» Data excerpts
* * *

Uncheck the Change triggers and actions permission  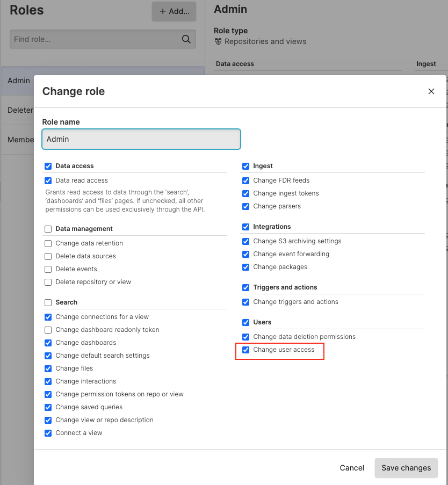coord(245,302)
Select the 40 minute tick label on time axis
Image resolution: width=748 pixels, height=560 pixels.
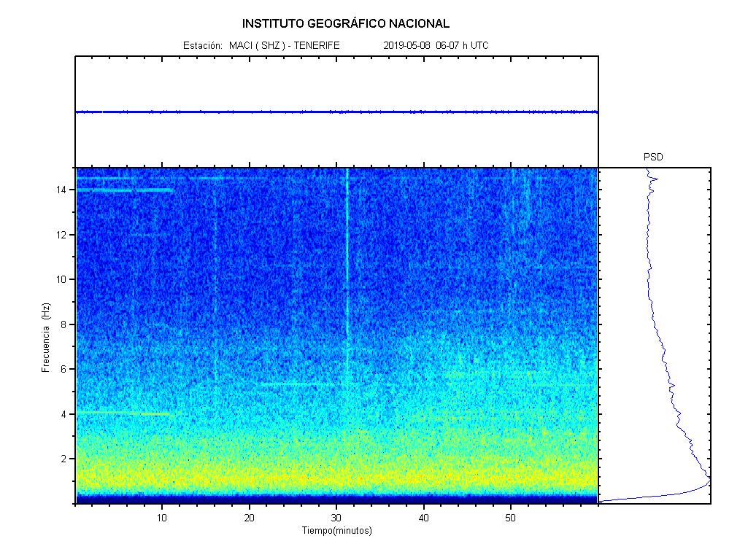[423, 518]
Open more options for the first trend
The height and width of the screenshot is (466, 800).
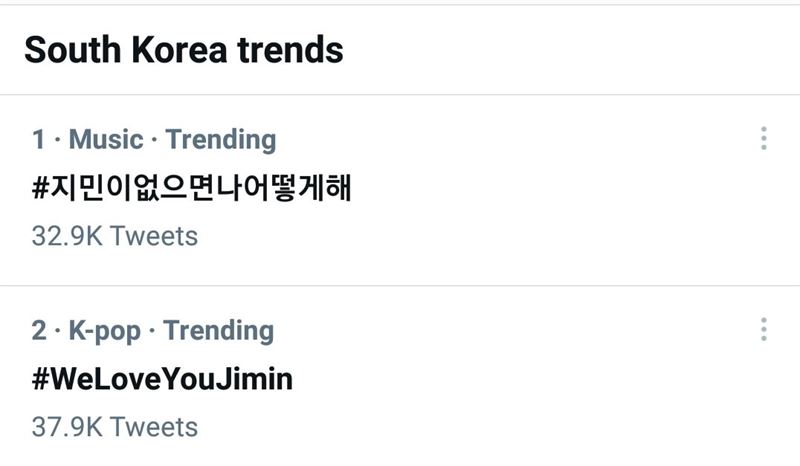point(763,139)
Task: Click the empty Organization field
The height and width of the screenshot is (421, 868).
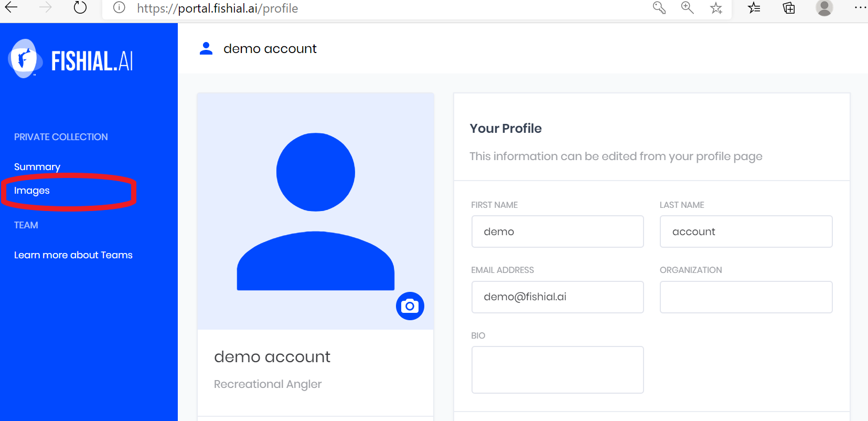Action: (x=746, y=297)
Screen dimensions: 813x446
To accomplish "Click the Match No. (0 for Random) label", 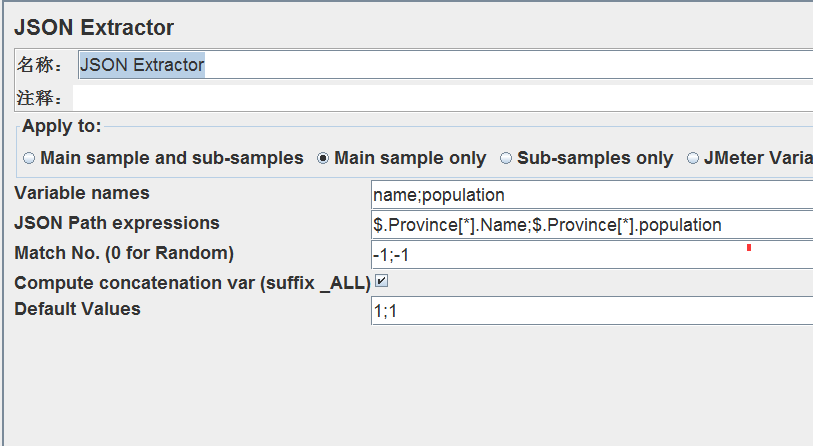I will click(x=124, y=253).
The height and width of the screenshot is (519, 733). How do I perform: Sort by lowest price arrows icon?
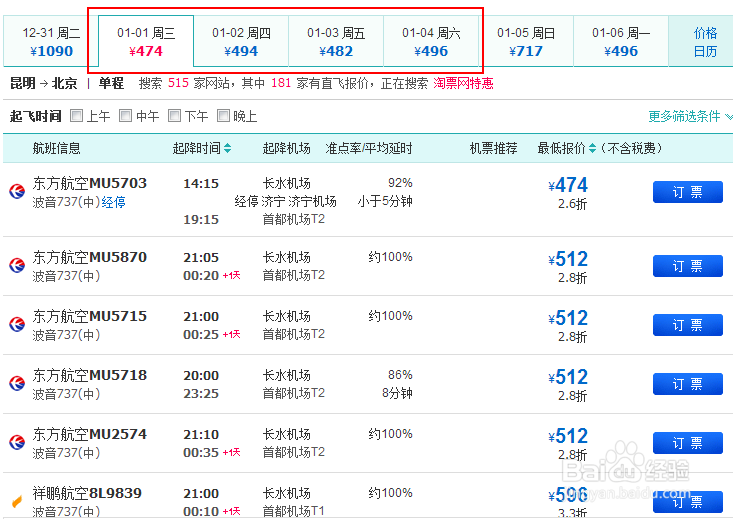point(592,149)
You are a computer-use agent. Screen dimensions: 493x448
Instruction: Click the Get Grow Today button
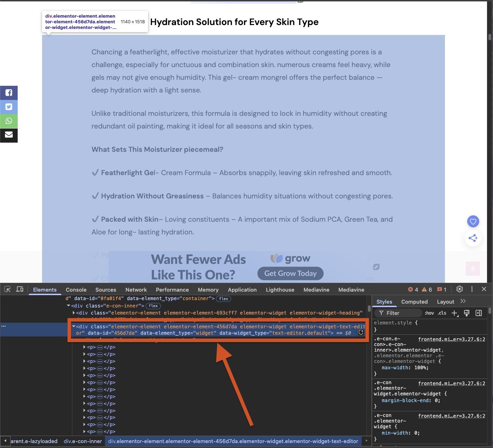290,274
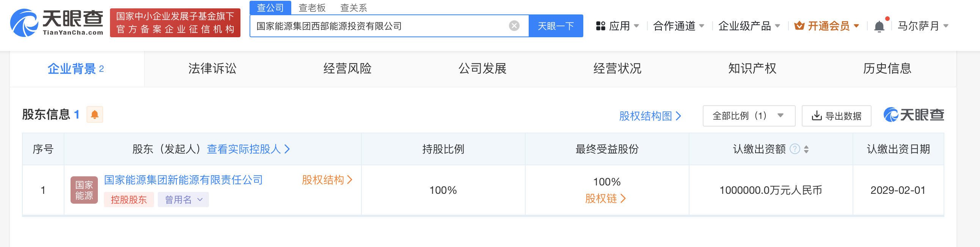
Task: Open the 企业级产品 dropdown menu
Action: 748,26
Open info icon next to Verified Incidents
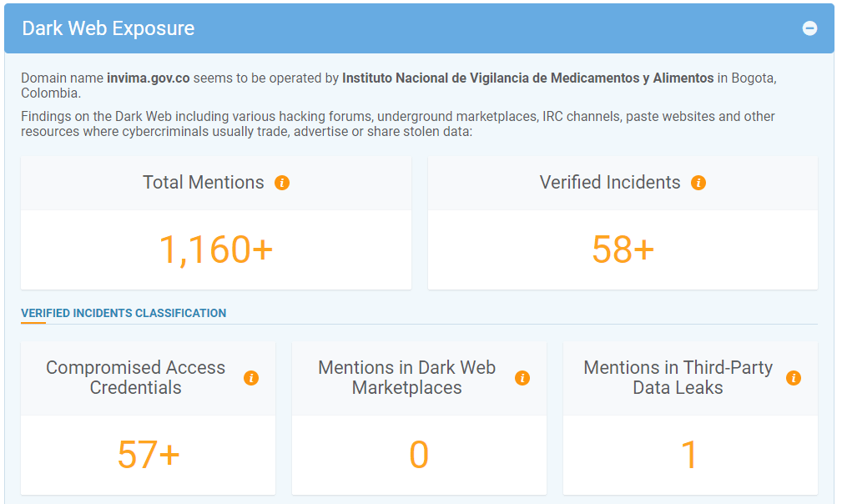Image resolution: width=842 pixels, height=504 pixels. (x=698, y=183)
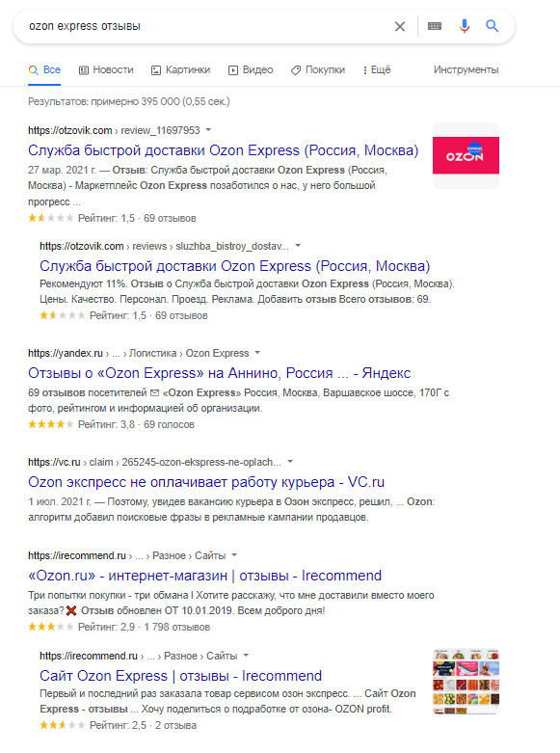
Task: Open the Irecommend food collage thumbnail
Action: (466, 682)
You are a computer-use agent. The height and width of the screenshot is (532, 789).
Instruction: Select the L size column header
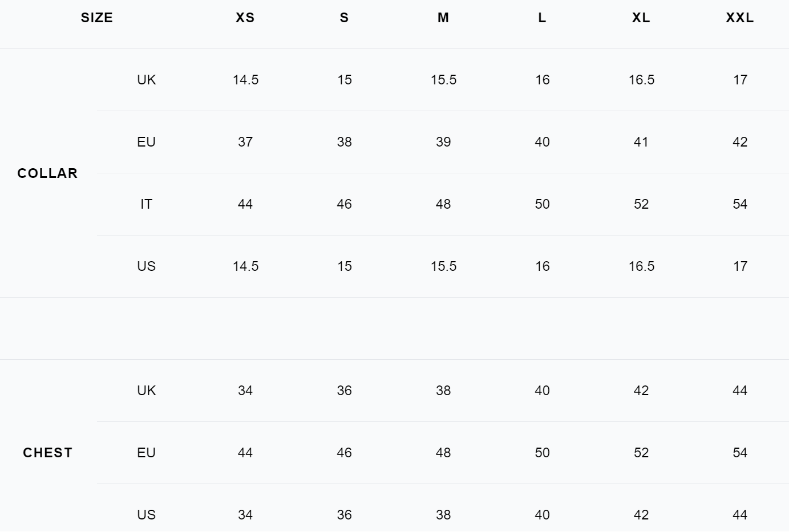[542, 18]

* * *

» Required action
The line containing "You are a computer-use agent. The" and every line after it, through the end of the records, are what you should retype exactly. Do not include the pictures.

» Worked solution
You are a computer-use agent. The height and width of the screenshot is (532, 789).
Instruction: Select the L size column header
[542, 18]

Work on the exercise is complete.